**Objective A:**
In the Kenner Garrard biography, reproduce the passage starting at "Kenner Garrard briefly" and ending at "1st U.S. Dragoons.".
**Objective B:**
List every relative of Kenner Garrard who is mentioned by name in the Kenner Garrard biography.

**Passage shown:**
Kenner Garrard (September 21, 1827 – May 15, 1879) was a brigadier general in the Union Army during the American Civil War. A member of one of Ohio's most prominent military families, he performed well at the Battle of Gettysburg, and then led a cavalry division in the army of Major General William T. Sherman during the Atlanta Campaign. He developed a reputation for personal bravery and was cited for gallantry at the Battle of Nashville as an infantry division commander.

Early life and career
Garrard was born at his paternal grandfather's home in Bourbon County, Kentucky, while his mother was visiting there. His grandfather, James Garrard, was the second Governor of Kentucky. He was raised in Cincinnati, Ohio, and received a private education. He was the brother of fellow future Civil War brevet generals Jeptha Garrard and Israel Garrard. A first cousin, Theophilus T. Garrard, also became a Union general.

Kenner Garrard briefly attended Harvard University in Cambridge, Massachusetts, but withdrew in his sophomore year after accepting an appointment to the United States Military Academy. He graduated eighth in the Class of 1851 and was appointed a brevet second lieutenant in the 4th U.S. Artillery. He soon transferred to the 1st U.S. Dragoons.

**Data:**
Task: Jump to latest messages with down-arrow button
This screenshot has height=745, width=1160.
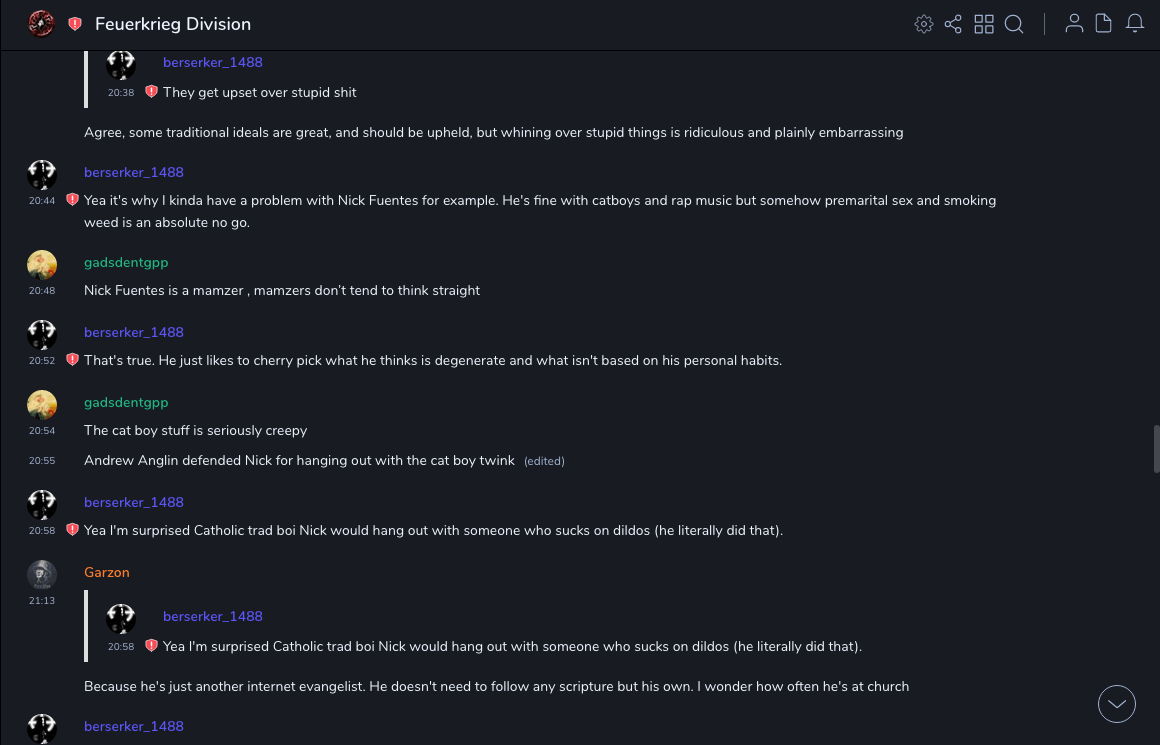Action: [1117, 704]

**Response A:**
Kenner Garrard briefly attended Harvard University in Cambridge, Massachusetts, but withdrew in his sophomore year after accepting an appointment to the United States Military Academy. He graduated eighth in the Class of 1851 and was appointed a brevet second lieutenant in the 4th U.S. Artillery. He soon transferred to the 1st U.S. Dragoons.

**Response B:**
James Garrard
Jeptha Garrard
Israel Garrard
Theophilus T. Garrard